El-Mezain was acquitted of most of the charges against him but a mistrial was declared on one count while mistrials were declared for all of his co-defendants across the board.

One of mistrials involved Abdulqader after the judge initially read a verdict of not guilty on all 32 counts against him. But at least one juror signaled disagreement with the verdict that had been read in Abdulqader’s case -- another indication of just how divided or confused the jury was.


The outcome was welcomed by supporters. “It’s a victory for the Muslim community because there was not one guilty count,” said Khalil Meek, president of the Muslim Leagal Fund of America.

Around 20 supporters of the defendants stood in the rain on the street outside holding up signs which read “Faith Over Fear And Justice For All.”

The Islamic community has said the case highlights the unfair scrutiny that U.S. Muslims have been subjected to since the September 11 attacks and that it criminalizes legitimate charitable activities which are central to the Islamic faith.

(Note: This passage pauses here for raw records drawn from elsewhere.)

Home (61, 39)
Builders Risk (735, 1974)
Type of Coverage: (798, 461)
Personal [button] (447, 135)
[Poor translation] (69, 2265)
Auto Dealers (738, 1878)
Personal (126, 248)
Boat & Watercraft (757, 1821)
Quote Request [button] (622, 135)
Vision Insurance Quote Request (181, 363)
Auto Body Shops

The charges in the case included conspiracy to support a foreign terrorist organization, conspiracy to deal in the property of a designated terrorist group, money laundering and filing a false return for a tax-exempt organization.

In the complex set of charges which could have seen the men jailed for life, there were 36 counts. Of these 32 were applied across the board to all involved while four related to tax evasion only applied to Abu Baker and Elashi, Holy Land’s former CEO and chairman respectively.

Elashi is already serving time because of 2005 convictions on federal terrorism charges for falsifying documents and making illegal shipments of computer equipment to countries the United States says are sponsors of terrorism.